Ожидая, что его будут бить, ничего не понимая, Квакин стоял, опустив голову».
Тимур творит суд и расправу в соответствии со своими представлениями о законах общественной жизни и о способах обезвреживания преступников в идеально устроенном обществе.
«– Отопри ребят, – хмуро попросил он. – Или посади меня вместе с ними. – Нет, – отказался Тимур, – теперь все кончено. Ни им с тобою, ни тебе с ними больше делать нечего».
Бьют часы истории. Наведен порядок. Судьба Квакина и Фигуры символизирует временность неправой, самозванной власти. У Квакина, как и у Пугачева, своя судьба. Он пленник своей роли. Но он понимает судьбу барича. Член некоего сословия (повторим – «пионерский галстук» как красный дворянский околыш), тот при этом, в отличие от Ольги и Георгия, знающих, как надо, такой же деятельный герой, как Гринев, и так же, как он, сам формирует обстоятельства, а не приспосабливается к ним.[341] Он, в сущности, человек не своего времени, с личным, индивидуальным кодексом чести (что уже совершенно противоречило общественному обиходу и принятым для всех публичным правилам), отсылающим в неясные дали российской истории.
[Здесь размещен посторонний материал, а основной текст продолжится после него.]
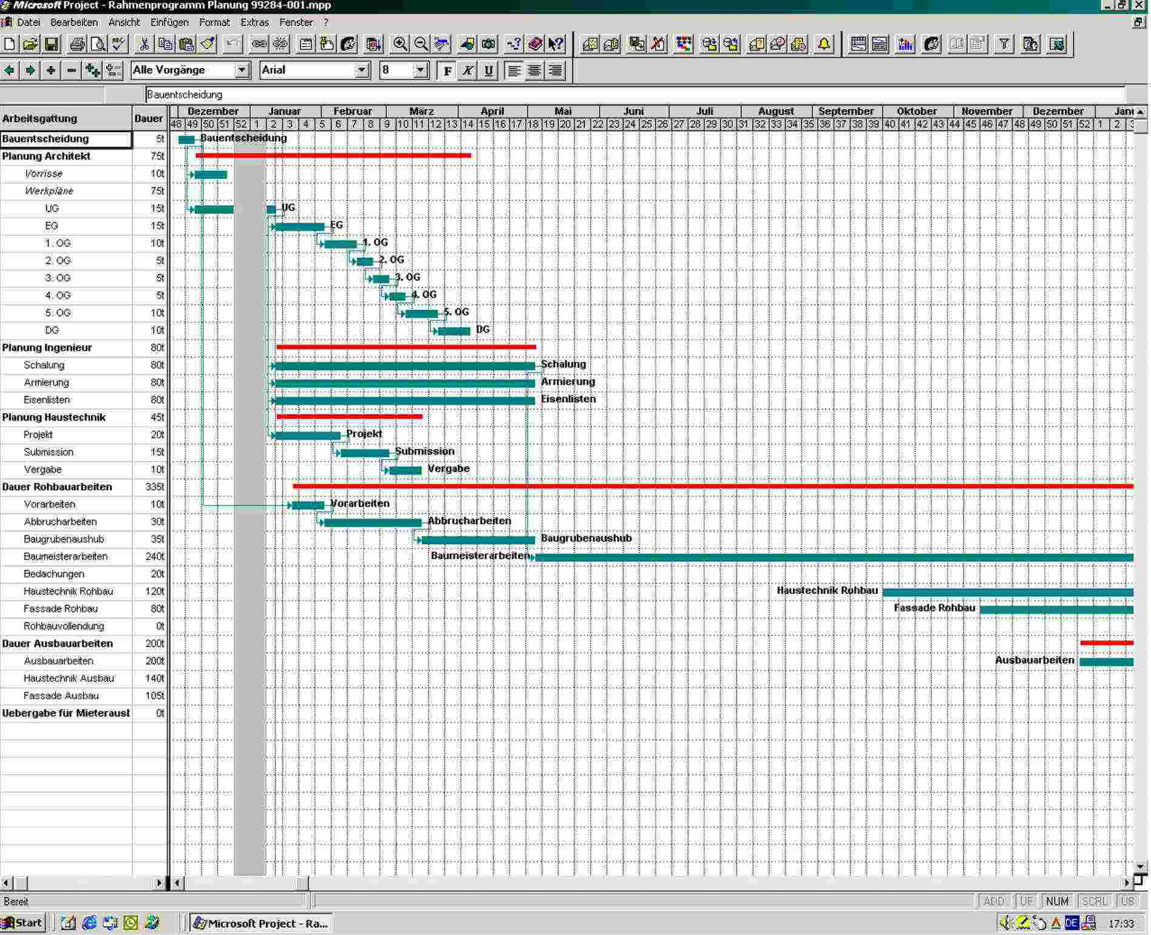Click the Indent green right arrow icon
Screen dimensions: 1151x935
coord(30,70)
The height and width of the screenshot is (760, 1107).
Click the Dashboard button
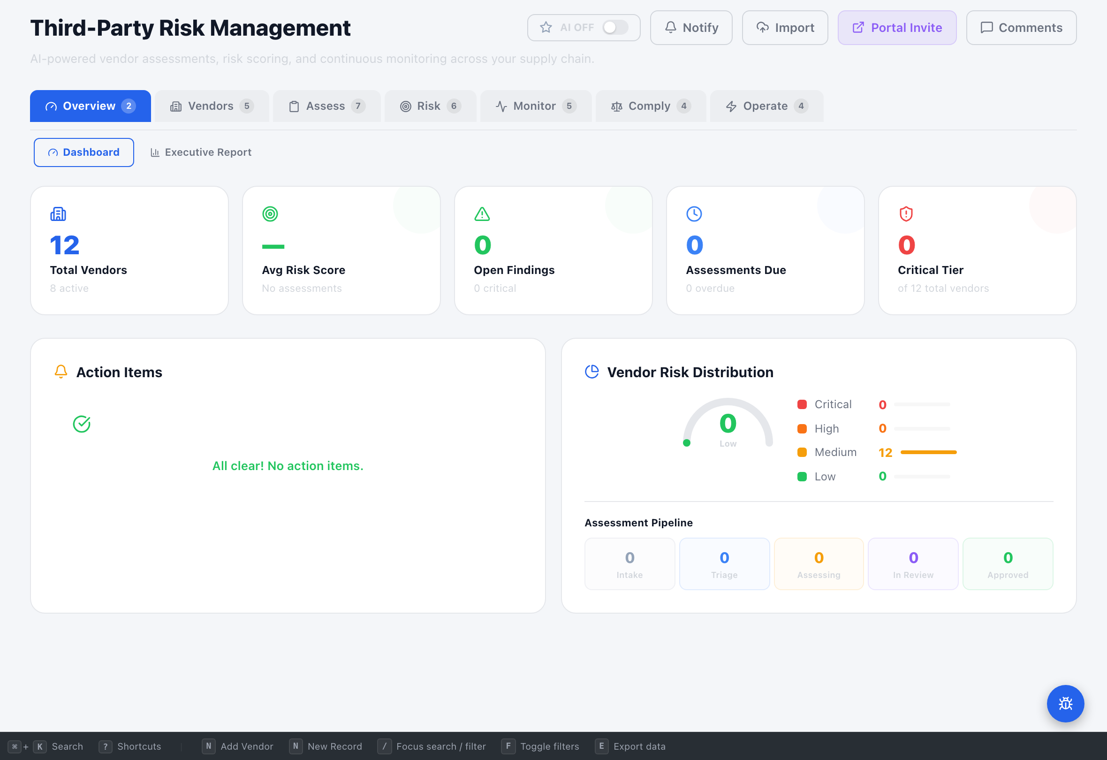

Он сообразует свои поступки, выламывающиеся за рамки принятого (сбивает замок с сарая, выводит чужой, в сущности, мотоцикл), только со своим внутренним нравственным чувством. Формирование такого героя в рамках печатной литературы служит для нас еще одним свидетельством исчерпанности к началу 1940-х годов того, что мы назвали 1-м циклом развития литературы советского времени.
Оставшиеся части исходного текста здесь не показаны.